Jan Rynda Greer said she and her husband, Tyson, spent almost a year away from their well-known and historic home in the hills.
Before leaving Houston for Stavanger, Norway earlier this month, they received something of a parting gift.
The Greers were selected to receive a Good Brick Award from the non-profit organization Preservation Houston in recognition of their work restoring the turreted Victorian mansion at 1802 Harvard St., which was built in the late 1800s and also known as Mansfield House. They purchased the four-story, 3,879-square-foot home in March 2019, moved in six months later, and completed renovations inside the home and on the surrounding property while maintaining its historic character.
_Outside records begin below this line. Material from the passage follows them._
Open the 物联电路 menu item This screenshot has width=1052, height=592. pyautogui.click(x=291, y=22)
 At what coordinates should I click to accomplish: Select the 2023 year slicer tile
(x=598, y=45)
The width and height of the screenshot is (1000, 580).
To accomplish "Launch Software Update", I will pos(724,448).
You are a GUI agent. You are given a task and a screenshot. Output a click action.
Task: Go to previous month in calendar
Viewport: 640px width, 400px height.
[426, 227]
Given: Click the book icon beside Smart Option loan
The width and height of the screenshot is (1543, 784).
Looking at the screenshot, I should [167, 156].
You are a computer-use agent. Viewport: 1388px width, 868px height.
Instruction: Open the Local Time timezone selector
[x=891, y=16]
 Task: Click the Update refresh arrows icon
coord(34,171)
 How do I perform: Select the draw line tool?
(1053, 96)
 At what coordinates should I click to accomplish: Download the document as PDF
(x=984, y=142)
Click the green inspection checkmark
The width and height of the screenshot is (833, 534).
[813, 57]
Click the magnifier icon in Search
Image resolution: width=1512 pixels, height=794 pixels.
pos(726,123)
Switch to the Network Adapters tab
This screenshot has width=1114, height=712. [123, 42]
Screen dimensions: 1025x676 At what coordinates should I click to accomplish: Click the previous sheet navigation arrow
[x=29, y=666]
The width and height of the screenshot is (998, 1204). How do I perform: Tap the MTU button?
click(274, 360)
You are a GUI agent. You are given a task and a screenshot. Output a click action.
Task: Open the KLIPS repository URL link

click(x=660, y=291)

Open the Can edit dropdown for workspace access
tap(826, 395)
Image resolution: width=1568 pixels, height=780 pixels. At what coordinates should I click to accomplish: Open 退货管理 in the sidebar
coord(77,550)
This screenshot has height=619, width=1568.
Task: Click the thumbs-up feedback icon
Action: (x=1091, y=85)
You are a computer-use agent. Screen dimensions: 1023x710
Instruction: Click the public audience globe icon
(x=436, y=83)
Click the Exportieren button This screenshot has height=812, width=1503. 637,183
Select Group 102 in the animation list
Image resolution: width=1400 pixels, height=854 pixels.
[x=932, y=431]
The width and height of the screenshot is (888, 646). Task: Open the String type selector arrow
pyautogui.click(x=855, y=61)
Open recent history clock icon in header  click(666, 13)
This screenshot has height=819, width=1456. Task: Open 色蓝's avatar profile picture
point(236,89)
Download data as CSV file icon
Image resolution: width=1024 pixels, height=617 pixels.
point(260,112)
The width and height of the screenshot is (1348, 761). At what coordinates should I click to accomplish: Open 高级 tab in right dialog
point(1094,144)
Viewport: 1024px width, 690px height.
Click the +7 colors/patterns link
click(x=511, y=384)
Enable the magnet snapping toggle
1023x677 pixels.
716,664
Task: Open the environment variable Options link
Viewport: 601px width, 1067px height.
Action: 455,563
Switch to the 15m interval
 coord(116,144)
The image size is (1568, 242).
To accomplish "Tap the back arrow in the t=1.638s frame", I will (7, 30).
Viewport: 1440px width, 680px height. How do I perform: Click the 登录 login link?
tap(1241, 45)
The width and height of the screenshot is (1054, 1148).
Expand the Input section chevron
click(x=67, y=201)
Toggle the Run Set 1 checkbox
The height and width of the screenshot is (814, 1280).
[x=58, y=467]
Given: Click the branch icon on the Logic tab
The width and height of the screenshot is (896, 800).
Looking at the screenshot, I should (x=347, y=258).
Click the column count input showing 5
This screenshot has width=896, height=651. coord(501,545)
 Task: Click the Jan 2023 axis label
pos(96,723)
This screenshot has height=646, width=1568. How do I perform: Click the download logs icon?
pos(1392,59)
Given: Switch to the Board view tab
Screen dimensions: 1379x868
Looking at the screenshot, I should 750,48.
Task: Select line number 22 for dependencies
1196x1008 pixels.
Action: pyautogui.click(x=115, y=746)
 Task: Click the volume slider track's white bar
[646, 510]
“Very, very delighted to receive a Good Brick Award,” Jan said in a text message from Norway. “It’s ‘the one’ I really wanted because I have so much respect for Preservation Houston.”
The owners of 16 historic properties across the city were recognized this year for being good stewards of their homes, places of worship or buildings, ranging from industrial structures to those at Rice University and Hermann Park. The Mansfield House was one of two Heights properties to be honored, the other being a pair of 99-year-old neighboring bungalows on Tulane Street that were restored by Neal and Karen Dikeman and their real estate investment firm, Old Growth Ventures.
The Dikemans and Old Growth Ventures also received a Good Brick for the rehabilitation of a shotgun house in Freedmen’s Town that was built in 1913. Nancy J. Simien received one for the restoration of a cottage-style Victorian in Near Northside which was built in 1907.
David Bush, executive director of Preservation Houston, said the 2022 Good Brick Awards were announced about a month ago and are scheduled to be presented at an awards ceremony scheduled for 6:30 p.m. on March 4 at the River Oaks Country Club. . The winners were selected by a panel of seven jurists, who were a group of former Good Brick winners, preservation professionals and neighborhood leaders chosen by Preservation Houston.
“For all (the winners), there is a common thread and the jury considers the magnitude of the project,” Bush said. “It can’t just be, ‘Paint the place.'”
Bush said the Dikemans’ neighboring homes at 1217 and 1219 Tulane St. were a no-brainer for the price, as they were added to the National Register of Historic Places last December. The property also offers four different rental units, as garage apartments were added behind each one-bedroom home as part of the restoration.
Neal Dikeman said last year he was renting the homes for $2,450 a month.
“Part of it was the multi-family aspect,” Bush said. “These are affordable housing for the neighborhood. It was important.
Sentimentality played a part in the Good Brick Award for the Harvard Street Victorian mansion, Bush said, because it was previously owned by Preservation Houston co-founder Bart Truxillo, who lived in the house for 30 years before his death in 2017 .
The Greers, who have caretakers who stay in the house while they are away, have made a series of changes to the house without modernizing it. Among other changes, they installed an antique sink and faucet in the kitchen, created a second bathroom for their two children by moving a tub and sink from other parts of the house, and installed a three-story laundry chute. .
The restorations were completed despite homes flooding during Tropical Storm Imelda in September 2019, according to Jan.
“It’s one of the few original great houses left,” Bush said. “It’s pretty much iconic in the heights.”